The case of the zipped DMG
The preferred way for distributing OS X applications is through disk images, or DMG files. The great thing about DMG files is that they are self-contained. In most cases, you can even lauch the application from the mounted image itself.
Another good thing about disk images is that they support compression (and even encryption). Decompression happens on the fly as you open files on disk.
So why do we see zipped disk images files on the net ? It seems rather pointless if you enable compression on the disk image itself. You download a 1 Mb .dmg.zip file, unzip it to .dmg 1 Mb file and then mount it. It takes more time, doesn’t save bandwidth and requires additional cleanup by the user. It’s like zipping QuickTime movies or audio files.
I suspect the reason for this nonsense is the way file servers recognize DMG files. Because the dmg extension is pretty unknown outside of the mac community, there’s a chance the header sent by the server would be incorrect.
The result is garbled text on the browser instead of a download progress bar. ZIP is a recognized extension pretty much everywhere and thus is less likely to get incorrect headers.

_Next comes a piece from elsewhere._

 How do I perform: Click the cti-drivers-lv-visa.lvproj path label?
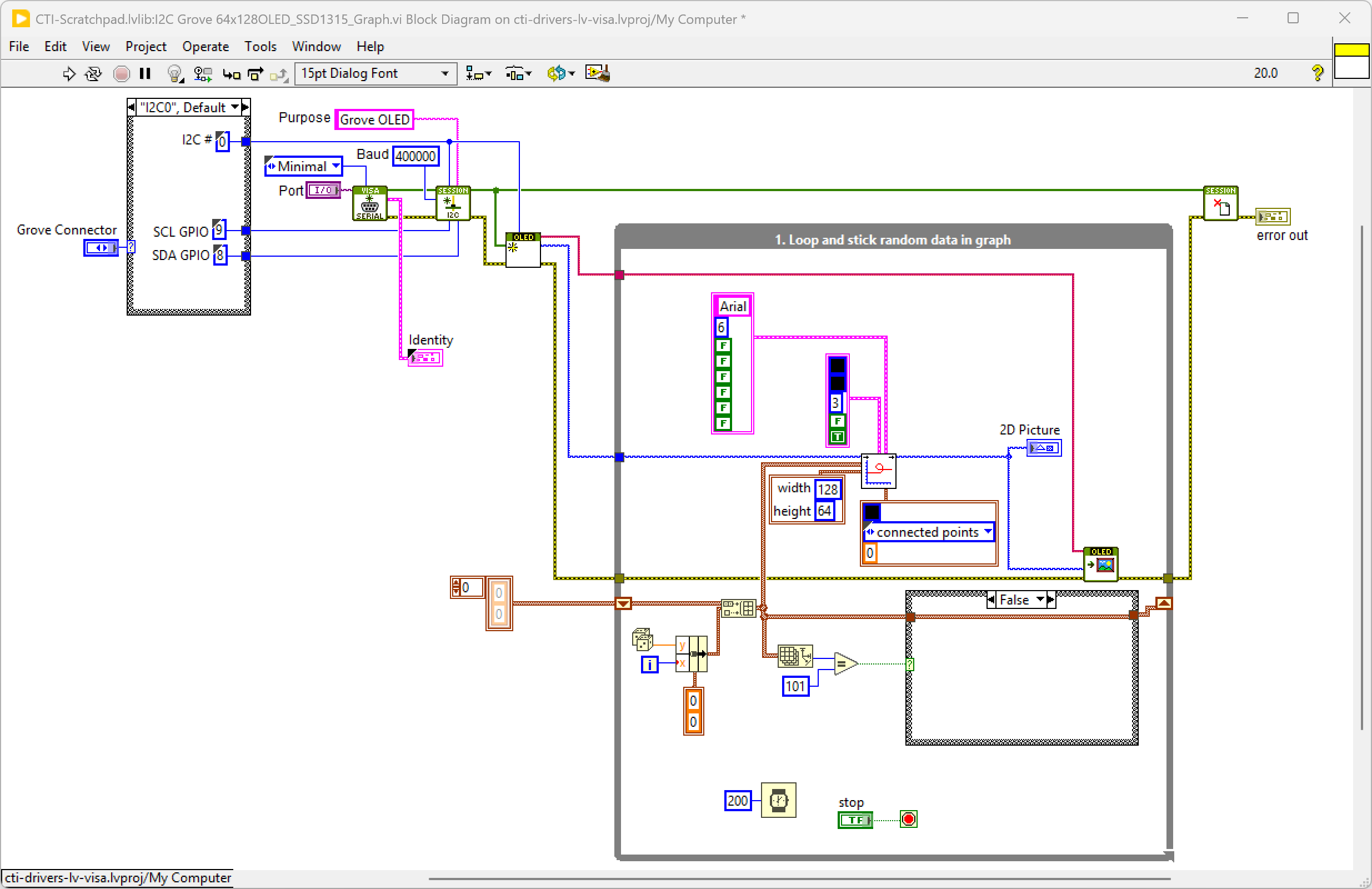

If indeed it is a case of browser support, then I would argue that it more an issue of poor server administration. A standards-compliant browser should read it in plaintext is the MIME type is incorrect (or the browser does not have its own MIME definition for the format). However, it is up to server admins first and foremost to properly set and associate MIME types in their server configs. It seems to me this would eliminate a lot of issues.